All three of these assertions may be true, and Cantor’s loss may well come to embody the final death twitches of the Republican Party establishment. In the fullness of time, we might be able to quantify these assumptions in one direction or another.
Until that happens, however, I reserve the right to remain agnostic and slightly indifferent about what the electoral demise of Eric Cantor portends for the future of the republic, and I recommend the same for everyone else.
I say this not merely out of annoyance and exhaustion with the political-media-industrial complex—although I most certainly do. I would be very happy, indeed, if all TV and Internet coverage of the 2014 races were to be unceremoniously sucked into a black hole until, say, the day before the polls open in November.
As well, it is possible that I have become so conditioned to expect our political system to descend ever-further into lunacy and chaos that whenever it happens, I simply forget to be surprised.
Whatever the secondary considerations, my skepticism toward the significance of the anti-Cantor vote is finally reducible to one figure: 14 percent. That was the number of eligible voters in Virginia’s 7th congressional district who actually turned out last Tuesday. (Virginia allows registrants of any party to vote in primaries.) So when we speak of the people who tossed out a House majority leader in a primary for the first time in history, we are talking about one-seventh of those who had the opportunity to register an opinion. In other words: Practically no one.
By no means is this to suggest the election was illegitimate or anomalous. To the contrary, just about every non-presidential election year features pathetic turnout in every pocket of the country—doubly so in party primaries—meaning that all such showdowns are subject to small sample sizes and are therefore poor (or at least unreliable) representations of what the broader American public actually thinks.

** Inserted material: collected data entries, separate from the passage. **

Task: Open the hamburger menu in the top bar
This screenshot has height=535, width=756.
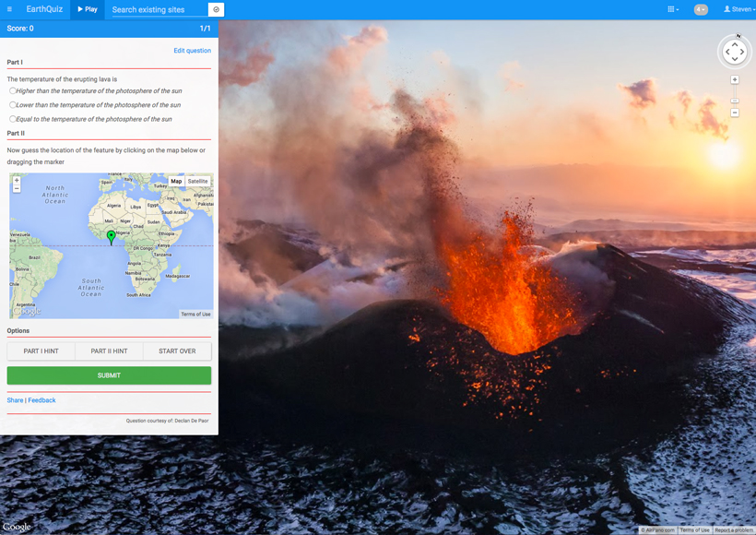Action: pos(10,9)
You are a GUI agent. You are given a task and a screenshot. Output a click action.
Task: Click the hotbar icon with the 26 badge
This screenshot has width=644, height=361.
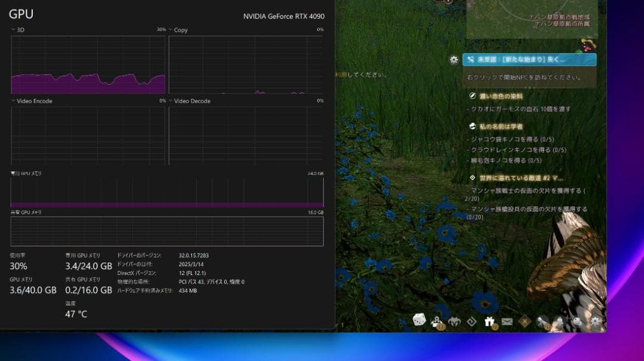[541, 320]
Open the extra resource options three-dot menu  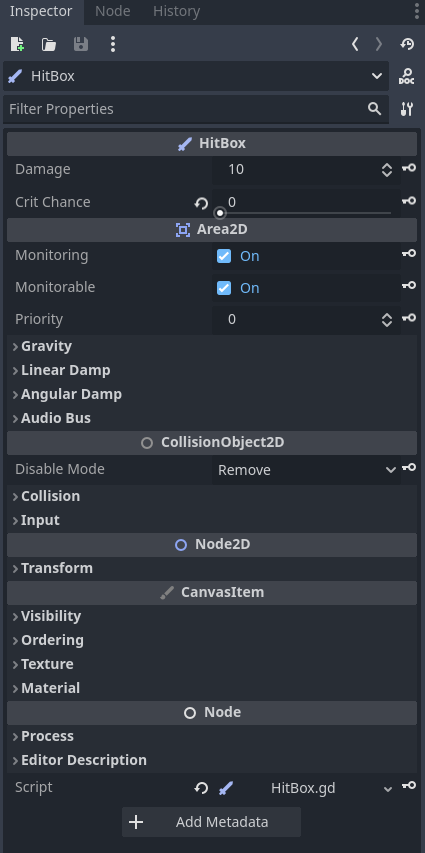coord(113,44)
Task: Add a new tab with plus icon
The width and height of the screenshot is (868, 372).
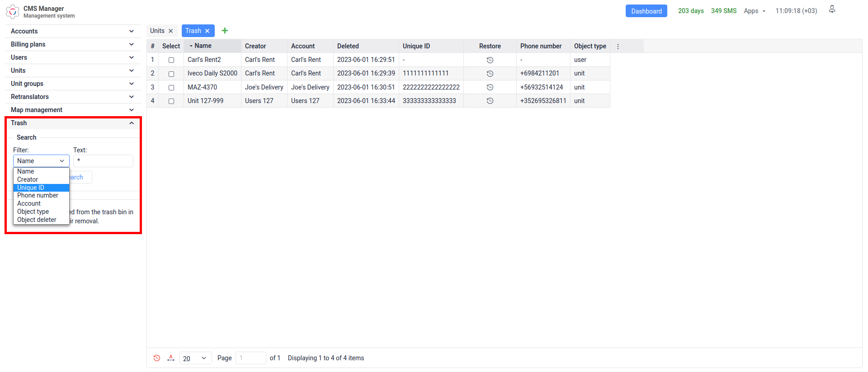Action: pyautogui.click(x=225, y=31)
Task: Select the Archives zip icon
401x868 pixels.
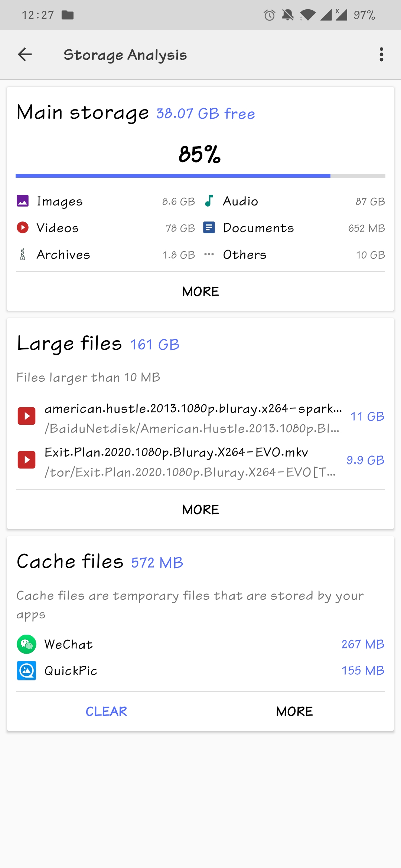Action: 23,254
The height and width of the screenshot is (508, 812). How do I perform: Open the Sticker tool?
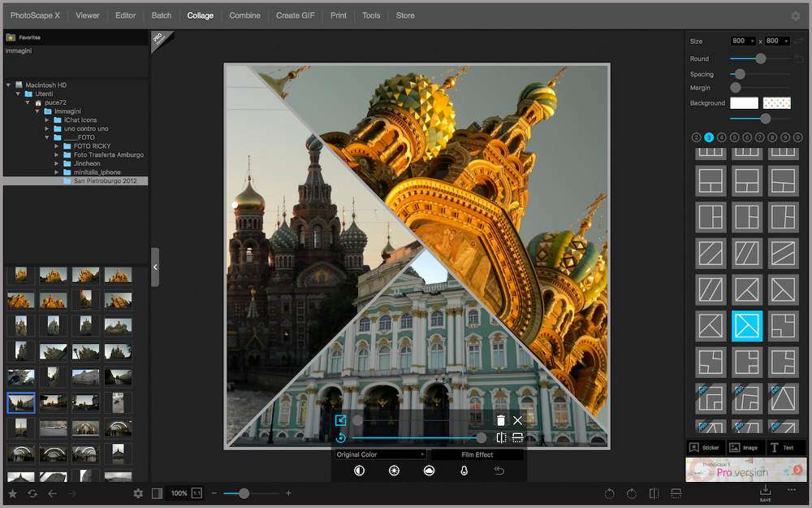point(703,447)
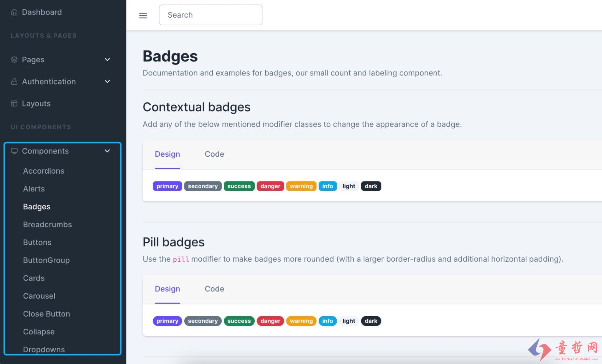602x364 pixels.
Task: Click the blue info contextual badge
Action: click(328, 186)
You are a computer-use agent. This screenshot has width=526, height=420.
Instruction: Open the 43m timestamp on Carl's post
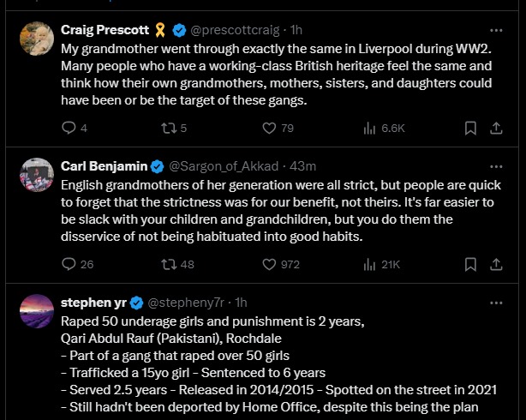pos(303,165)
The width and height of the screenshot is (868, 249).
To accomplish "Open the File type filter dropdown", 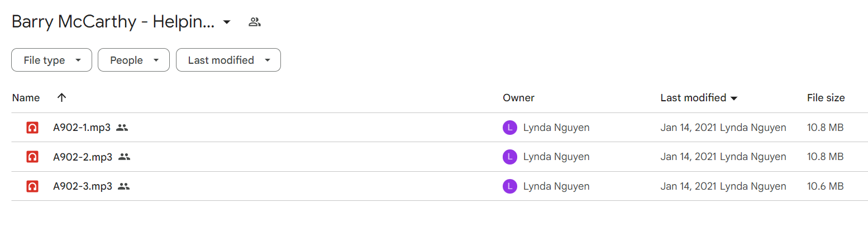I will 51,60.
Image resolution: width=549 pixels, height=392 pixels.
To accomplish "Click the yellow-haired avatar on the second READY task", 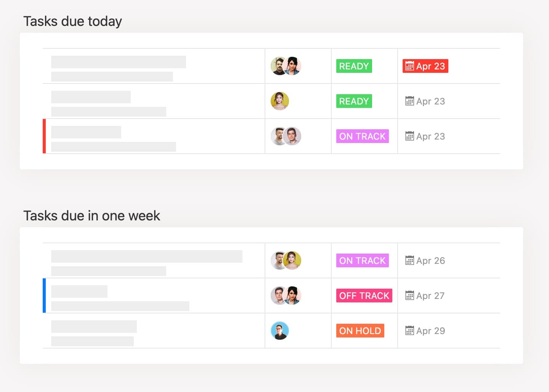I will [x=280, y=101].
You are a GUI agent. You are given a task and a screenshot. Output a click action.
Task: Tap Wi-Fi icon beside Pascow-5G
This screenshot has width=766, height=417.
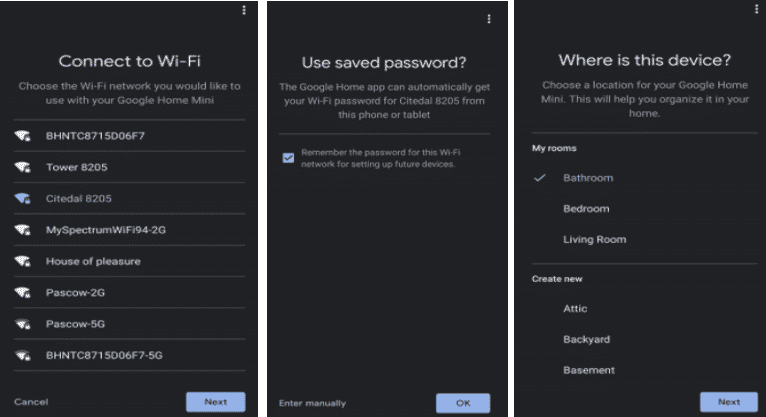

As such, primary votes, like off-year elections in general, are largely determined by the political factions with the most passion, rather than the most people. The continued success of the Tea Party, such as it is, comes not from its size, per se, but from the fact that its members make a concerted effort to actually get off the couch and vote, particularly in elections (such as Cantor’s) in which hardly anyone else bothers to do so.
That, in so many words, is my point. Statistically speaking, House primary votes are inherently volatile. They are liable to change on a dime for seemingly no reason at all and can be rationalized in any number of ways, most of them laughably wrongheaded.
As such, it is foolhardy to draw any grand, nation-spanning conclusions from the results of any one race. Heck, if last week’s opinion polls in Virginia are any indication (Cantor had been miles ahead in all of them), you’d be pushing your luck trying to derive any such meaning about the district in which the vote occurred. Sometimes, there is less than meets the eye.
In this case, all we know for sure is that 55 percent of one-seventh of the eligible voters in Virginia’s 7th district decided that the man representing them in Congress did not deserve another term. We are free to infer any of a million theories as to why this occurred and what it means, but everything must begin with the basic fact that this big story was created by an incredibly small pool of citizens, thereby increasing the possibility that there is no story at all.
And if we absolutely insist on buggering on about this “historic” result, let us reflect on how pitiful it makes us voters look.
After all, in a Congress with an approval rating of 16 percent and in which only 7 percent of Americans profess a “great deal” or “quite a lot” of confidence, why should it come as a shock when any incumbent, no matter how high-ranking, finds himself suddenly out of a job? Shouldn’t this be the rule, rather than the exception?
While it is historically true that being a sitting congressperson carries an enormously high level of job security from one election to the next—a fact that, by rights, shouldn’t make any sense at all—perhaps the final lesson in the fall of Eric Cantor is that this tendency is finally starting to change, and that our elected representatives can no longer take their posts and their constituents for granted.
It’s a long shot, perhaps. But then again, so was David Brat.